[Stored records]
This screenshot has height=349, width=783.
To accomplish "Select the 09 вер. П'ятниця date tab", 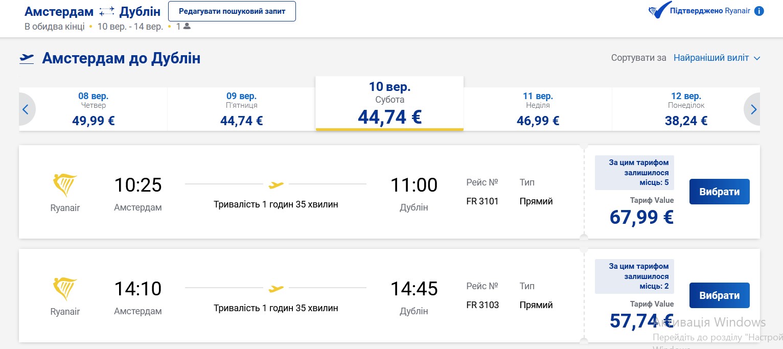I will pyautogui.click(x=241, y=109).
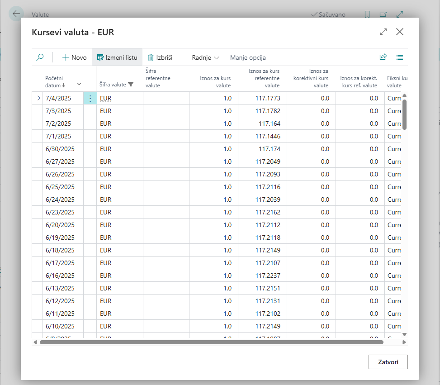Image resolution: width=440 pixels, height=385 pixels.
Task: Toggle Izmeni listu edit mode
Action: pyautogui.click(x=117, y=57)
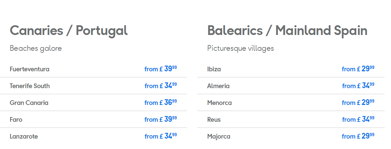The image size is (391, 149).
Task: Select the Tenerife South destination
Action: coord(30,86)
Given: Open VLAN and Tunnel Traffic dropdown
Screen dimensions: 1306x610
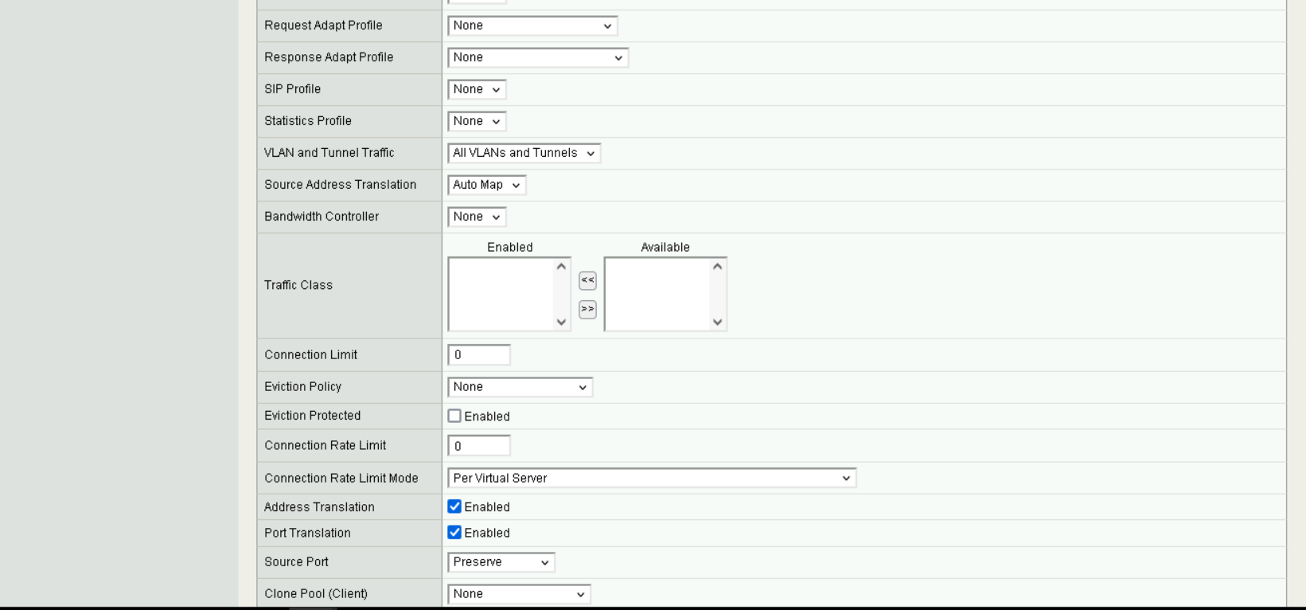Looking at the screenshot, I should tap(524, 153).
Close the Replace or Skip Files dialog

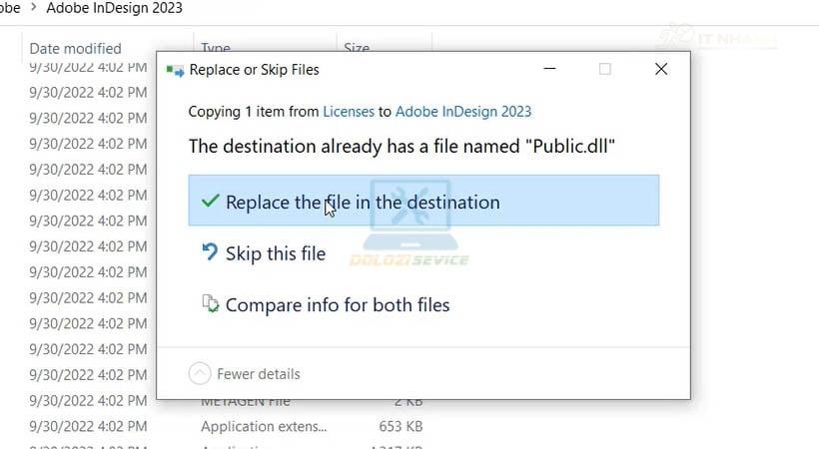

▶ **How to complete this task**
Return the line containing "Screen dimensions: 1306x610" and every line after it through the end of the records above, exactly and nothing else, but not the pictures.

▶ **Response to this exercise**
Screen dimensions: 1306x610
Looking at the screenshot, I should tap(524, 153).
Close the Replace or Skip Files dialog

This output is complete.